This repository contains all the data, plots, scripts, and notebooks to reproduce the manuscript:
D. Schwalbe-Koda et al. "Inorganic synthesis-structure maps in zeolites with machine learning and crystallographic distances". arXiv:2307.10935 (2023)
All the raw data for the computational analysis is found in the data folder. The scripts used to reproduce the plots is available at the zeo_amd folder. The Jupyter Notebooks in nbs contain all the code required to reproduce the analysis and the plots.
To reproduce the results from the manuscript, first create a new Python environment using your preferred virtual environment (e.g., venv
or conda
).
Then, clone this repository and install it with
git clone git@github.com:dskoda/Zeolites-AMD.git
cd Zeolites-AMD
pip install -e .
This should install all dependencies (see pyproject.toml) and two scripts (zamd_compare
and zamd_hyperopt
).
Importantly, this also installs the average-minimum-distance
package that compare crystals by their AMD or PDD.
For full reproducibility, all packages used when producing the results of this work are given in the environment.txt file.
To download the raw data that has all the results for this paper, simply run
chmod +x download.sh
./download.sh
in the root of the repository. While some of the data is already available in the repository, most of the raw data is too large for GitHub. Thus, part of the raw data that reproduces the paper is hosted on Zenodo for persistent storage (DOI: 10.5281/zenodo.8422372).

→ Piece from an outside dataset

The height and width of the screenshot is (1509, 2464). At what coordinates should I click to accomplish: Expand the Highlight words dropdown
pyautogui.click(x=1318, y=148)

The raw data folder contains all results shown in the paper, including:
- Tabulated data for all losses, hyperparameters, and datasets analyzed in the manuscript.

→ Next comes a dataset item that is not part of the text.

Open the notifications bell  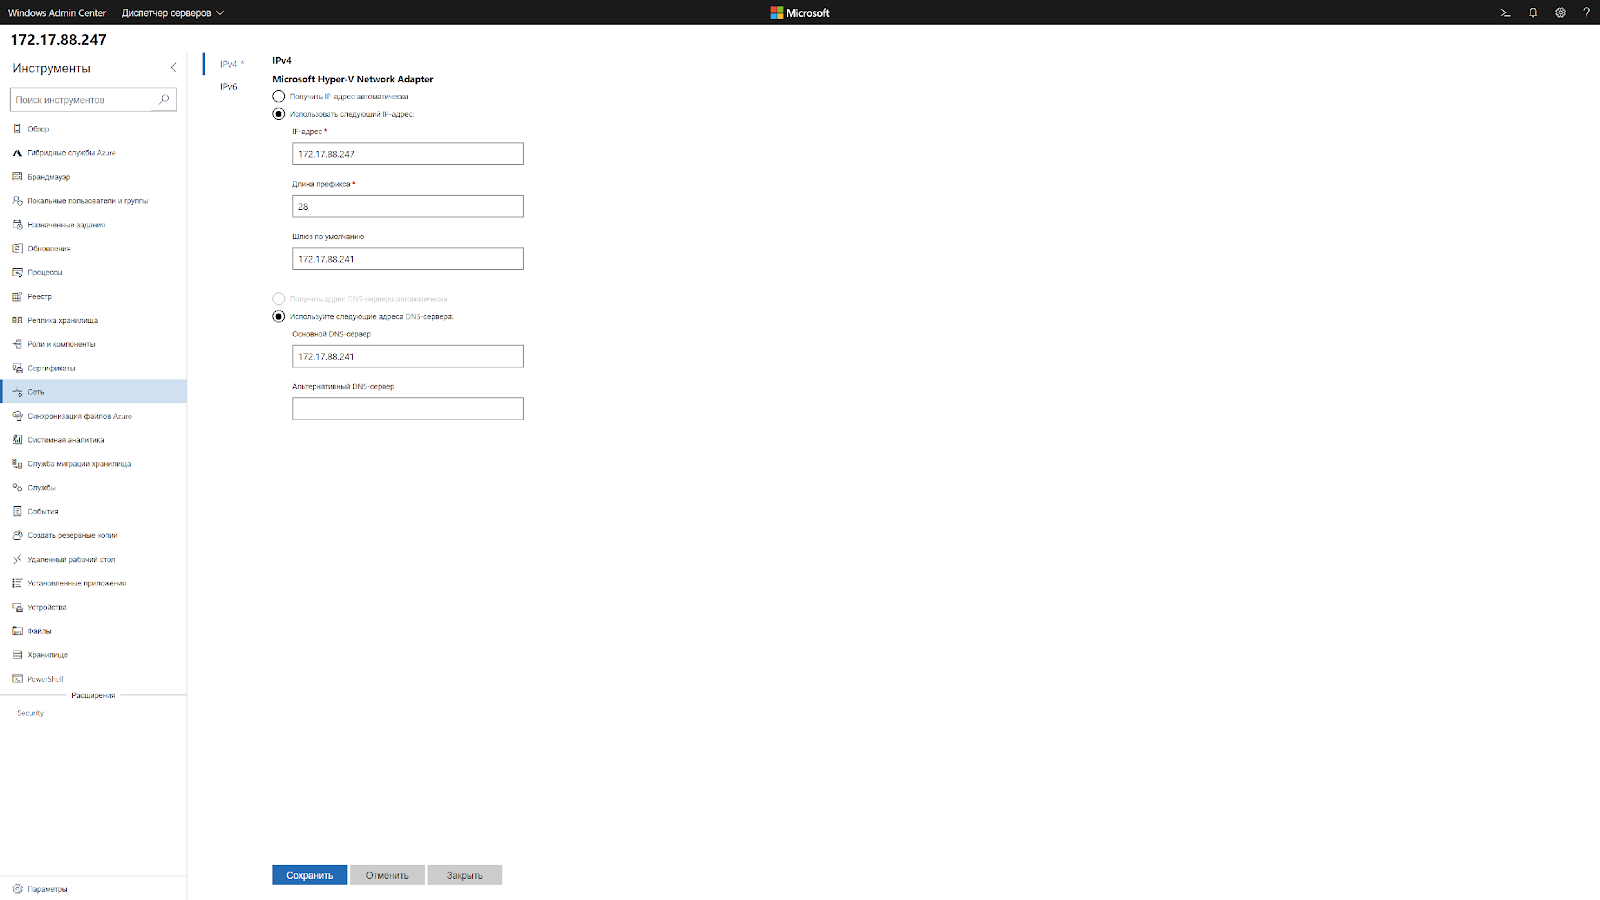[1533, 12]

- Distance matrices calculated with AMD for all known and hypothetical zeolites.
- Predictions of inorganic synthesis conditions for hypothetical zeolites.

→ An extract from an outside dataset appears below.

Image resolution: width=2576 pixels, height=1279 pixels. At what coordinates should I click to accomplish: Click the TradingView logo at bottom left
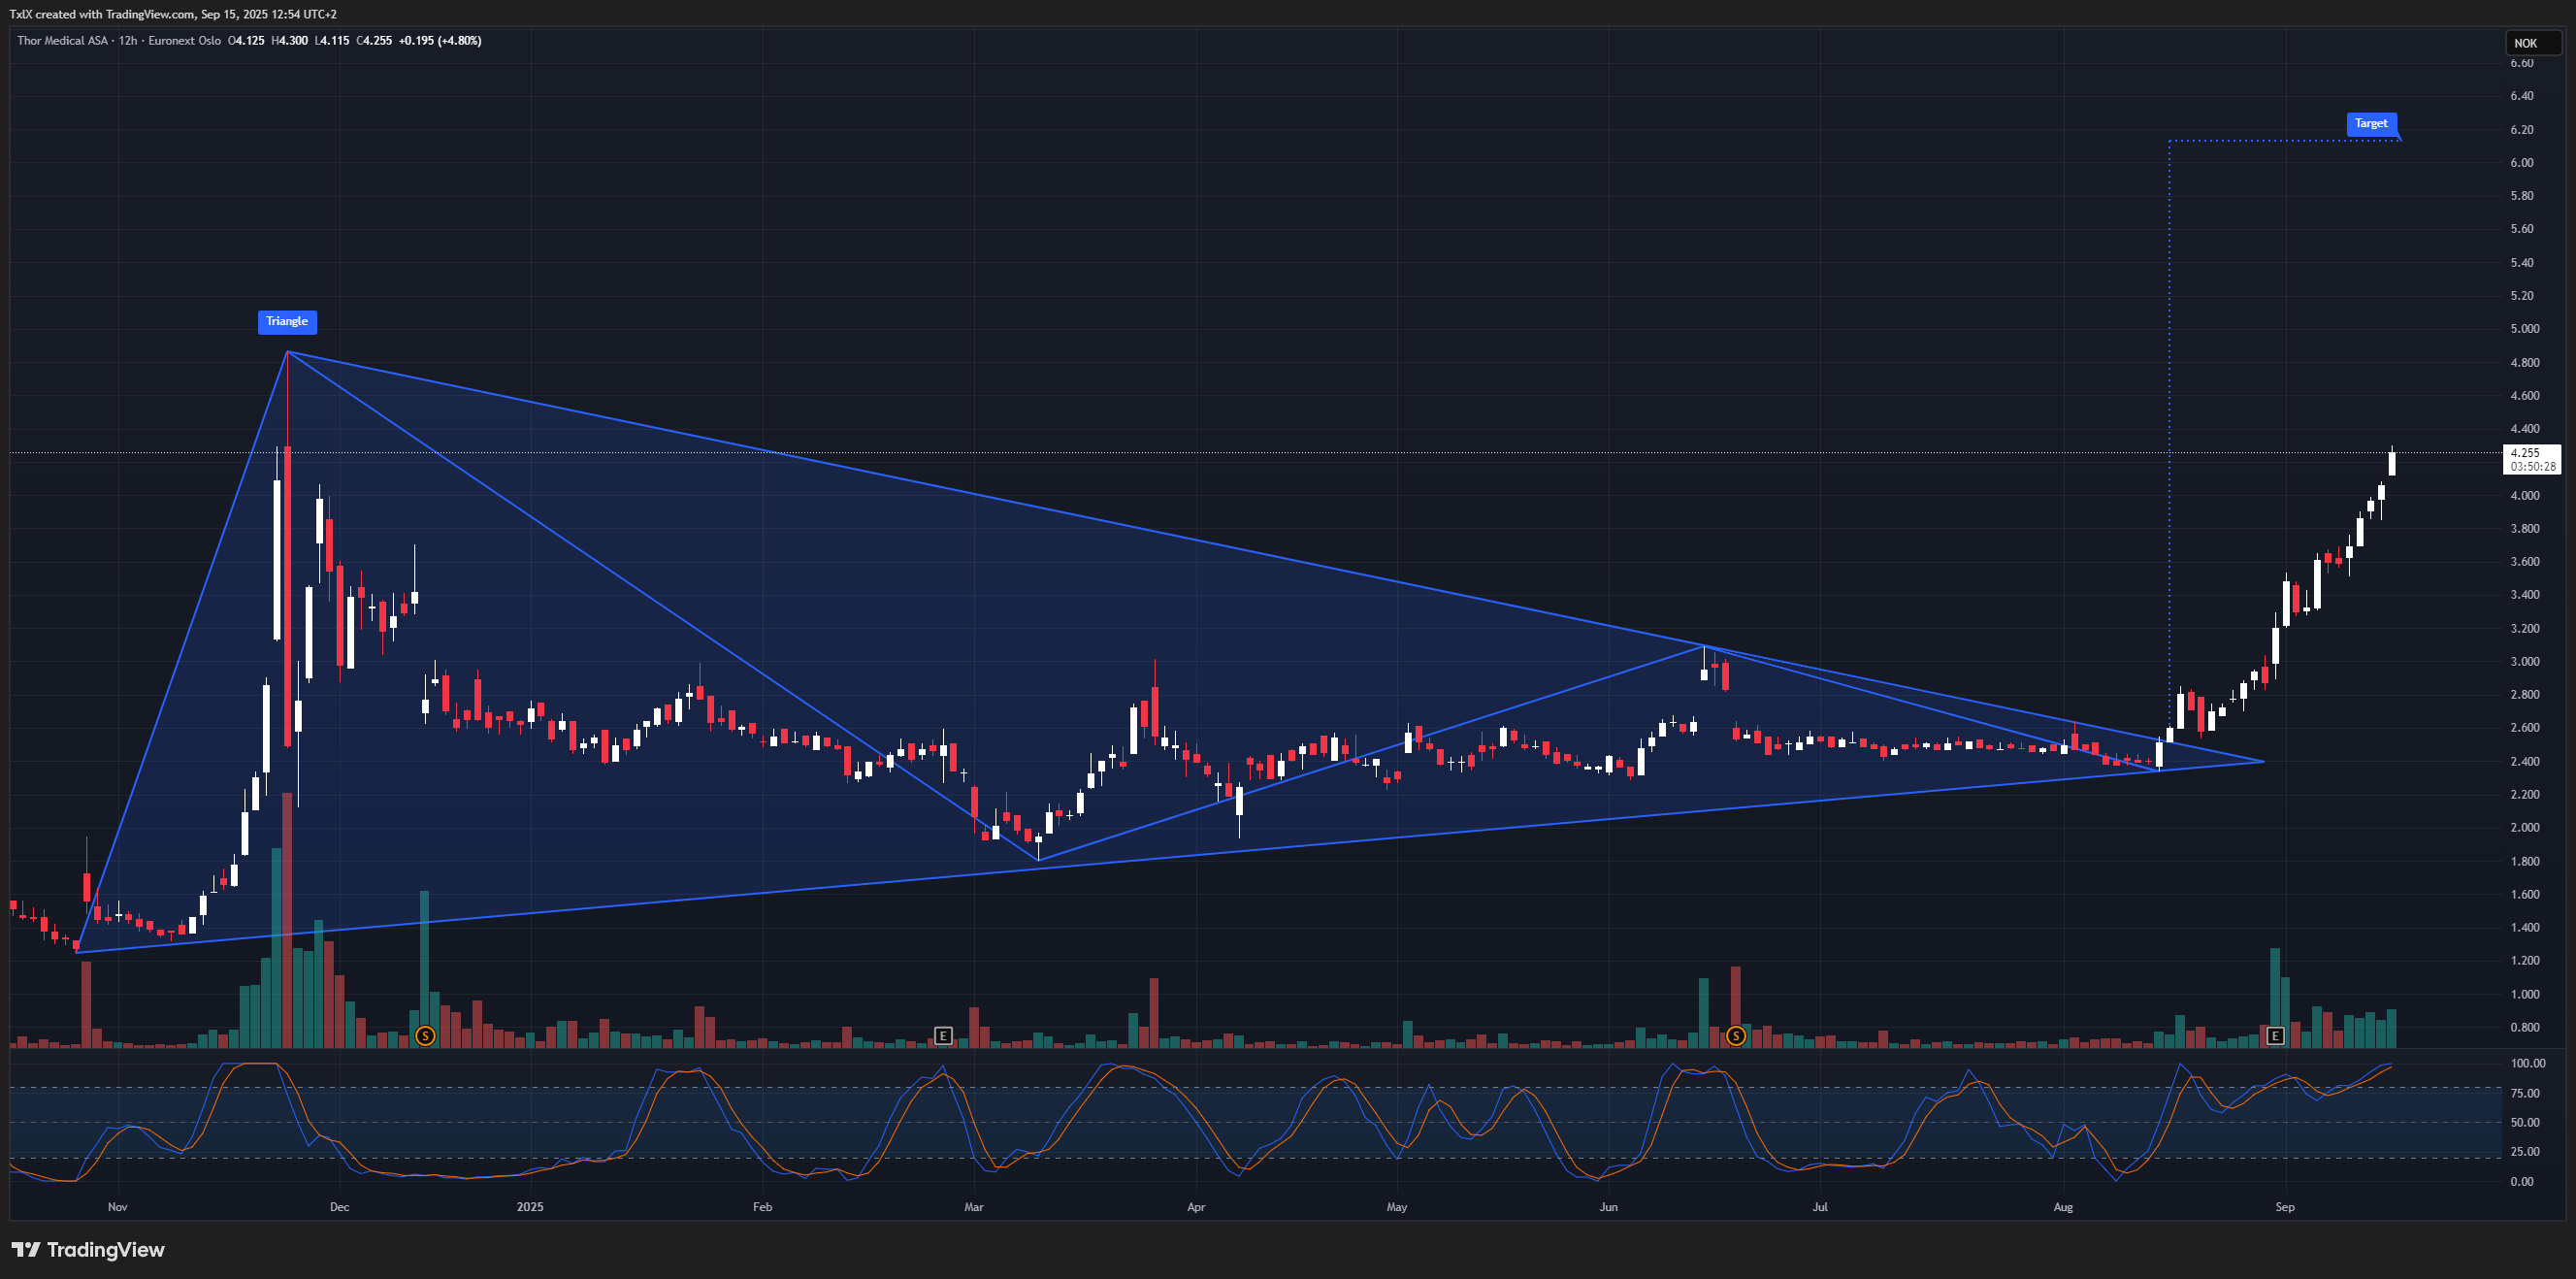(x=88, y=1250)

- Synthesis data used to perform regression of the classifiers.
- Datasets of hypothetical and known zeolites.
- Final XGBoost models used in the work.
- All figures plotted in this work
For more details, see the data and dsets folders.
The Jupyter notebooks at nbs contain all information needed to reproduce the analysis of the manuscript.
Each notebook performs part of the analysis and replots the figures from the paper figs.
The code in zeo_amd simplifies the analysis in the notebooks by bundling relevant functions and scripts in the zeo_amd
package.
They contain scripts that perform, for this specific work:
- Calculation of the distance matrix using the
amd
code - Plotting of the minimum spanning tree
- Clustering of the zeolite data
- Training and selection of classifiers
- Analysis of the results from hyperparameter optimization
This data has been produced for the following paper:
@article{SchwalbeKoda2023Inorganic,
title = {Inorganic synthesis-structure maps in zeolites with machine learning and crystallographic distances},
author = {Schwalbe-Koda, Daniel, Widdowson, Daniel E., Pham, Tuan Anh, Kurlin, Vitaliy E.},
year = {2023},
journal = {arXiv:2307.10935},
doi = {10.48550/arXiv.2307.10935},
url = {https://doi.org/10.48550/arXiv.2307.10935},
arxiv = {2307.10935},
}
The data and all the content from this repository is distributed under the Creative Commons Attribution 4.0 (CC-BY 4.0).
This work was produced under the auspices of the U.S. Department of Energy by Lawrence Livermore National Laboratory under Contract DE-AC52-07NA27344.
Dataset released as: LLNL-MI-854709.